Interleukin 17 induces up-regulation of chemokine and cytokine expression via activation of the nuclear factor κB and extracellular signal-regulated kinase 1/2 pathways in gynecologic cancer cell lines.

Objectives Previous studies have revealed that interleukin 17 (IL-17) contributes to pathological processes in many solid tumors. However, the roles of IL-17 in gynecologic cancer still remain elusive, hindering the deep understanding of gynecologic tumorigenesis. Methods In the present study, to delineate the functional roles of IL-17 in gynecologic cancer, IL-17 stimulation was introduced in cell lines of 3 gynecologic cancers, and IL-17–induced expression of chemokines and cytokines and possible signaling pathways were investigated.
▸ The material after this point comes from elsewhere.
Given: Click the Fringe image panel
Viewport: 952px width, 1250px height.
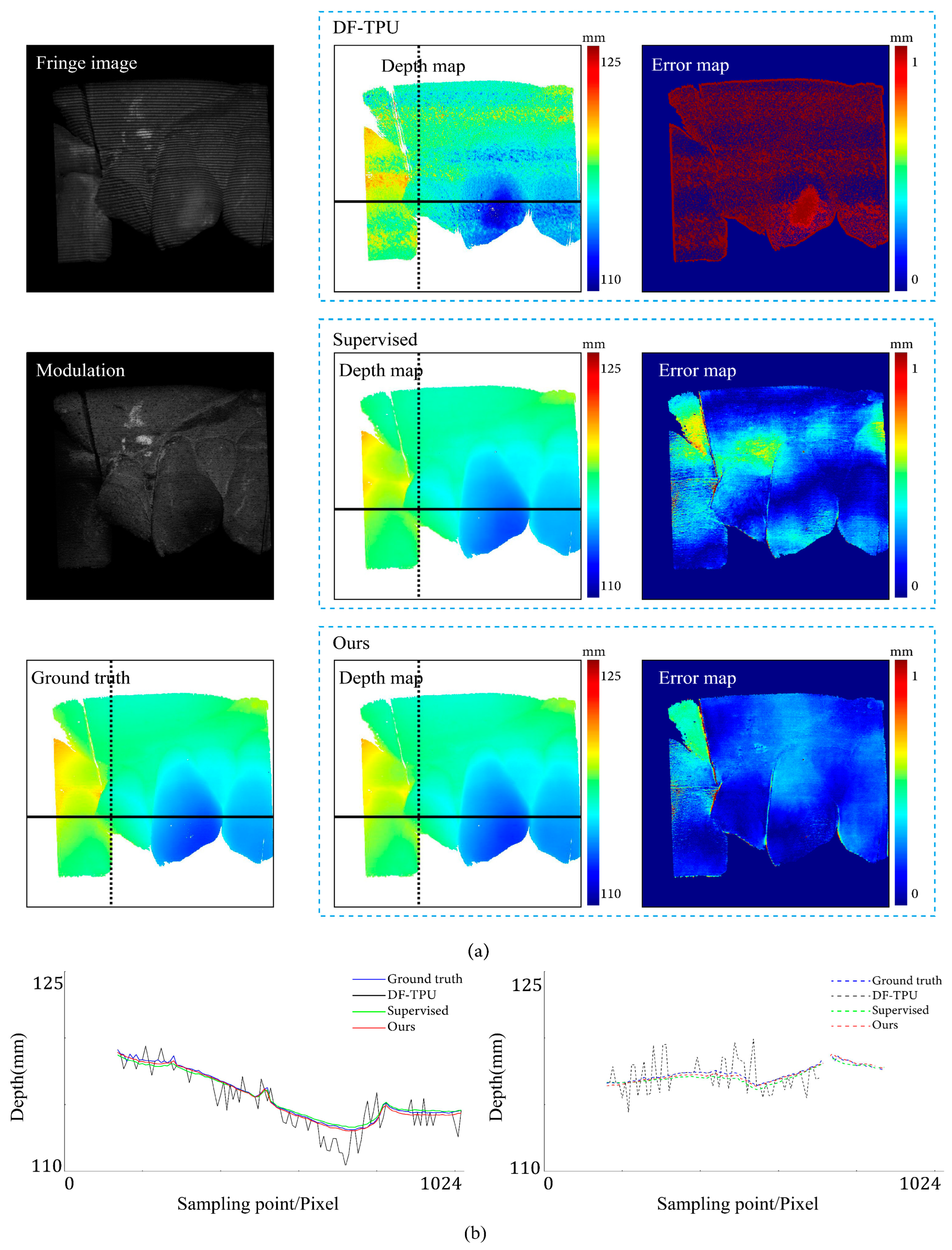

Results Our results showed that in HEC-1-B (human endometrial cancer) cells, IL-17 stimulation induced mRNA level increases of CCL2 , CCL5 , CCL20 , CXCL2 , and IL-8 . Similar treatment in HeLa cells caused increases in the mRNA levels of CCL2 , CXCL2 , IL-6 , and IL-8 , and in SKOV3 cells, mRNA levels of CCL2, CCL20 , CXCL1 , CXCL2 , IL-6 , and IL-8 increased. The increases in mRNA levels induced by IL-17 were dose- and time-dependent. Furthermore, with the addition of the NF-κB (nuclear factor κ–light-chain–enhancer of activated B) and extracellular signal–regulated kinase inhibitors pyrrolidine dithiocarbamate and PD98059, the IL-17–induced CCL2 mRNA level was significantly compromised. IL-17 stimulation also activated phosphorylation of IκBα and extracellular signal–regulated kinase 1/2 in a time-dependent manner. Conclusion These results demonstrated that IL-17 may regulate chemokines and cytokines in gynecologic cancers.